### [What is asked]
Count the lines in the material below that contain the string "screenshot", with uppercase and lowercase letters treated as different. Give only the number.

### [Data lines]
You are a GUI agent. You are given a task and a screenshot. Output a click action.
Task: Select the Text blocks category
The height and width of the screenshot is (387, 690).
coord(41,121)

* * *

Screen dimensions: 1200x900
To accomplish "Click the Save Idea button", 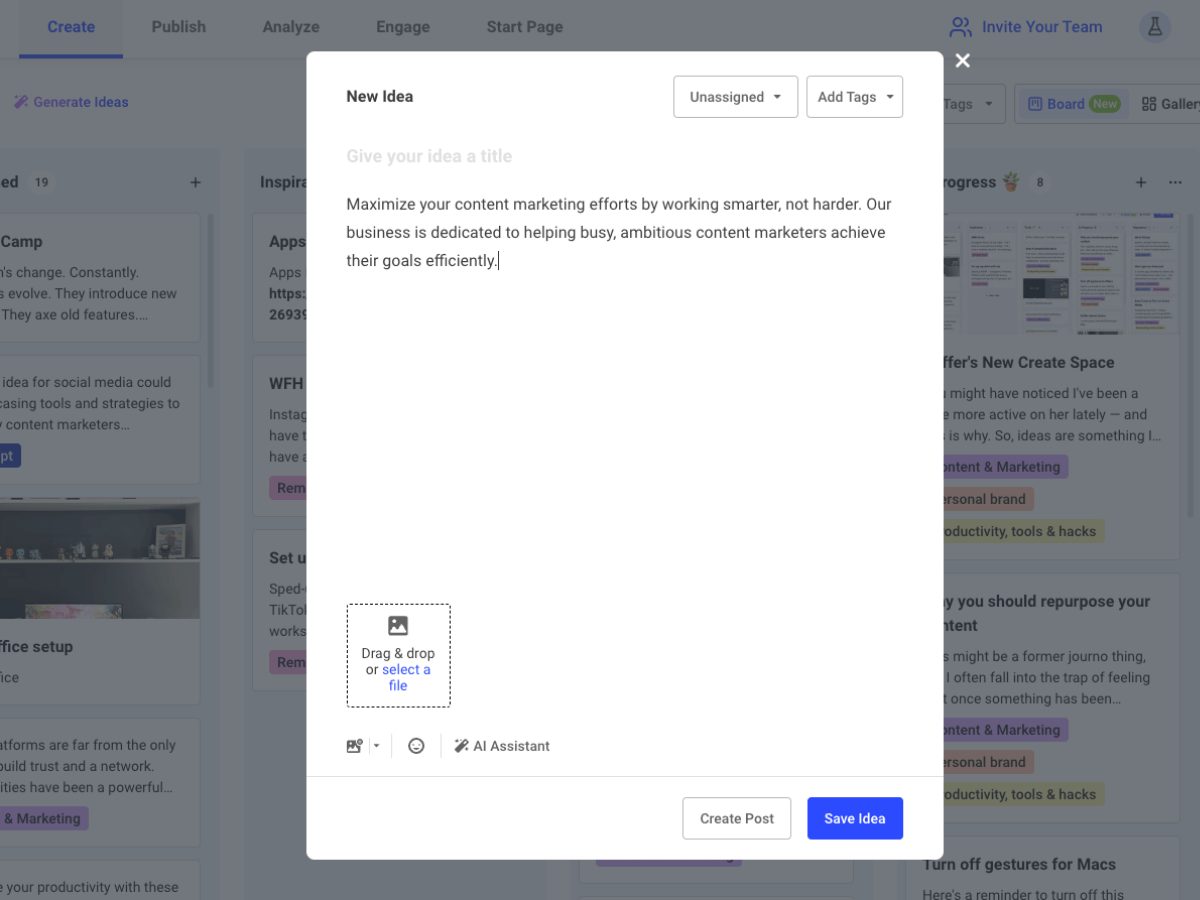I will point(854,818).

### [Exercise answer]
2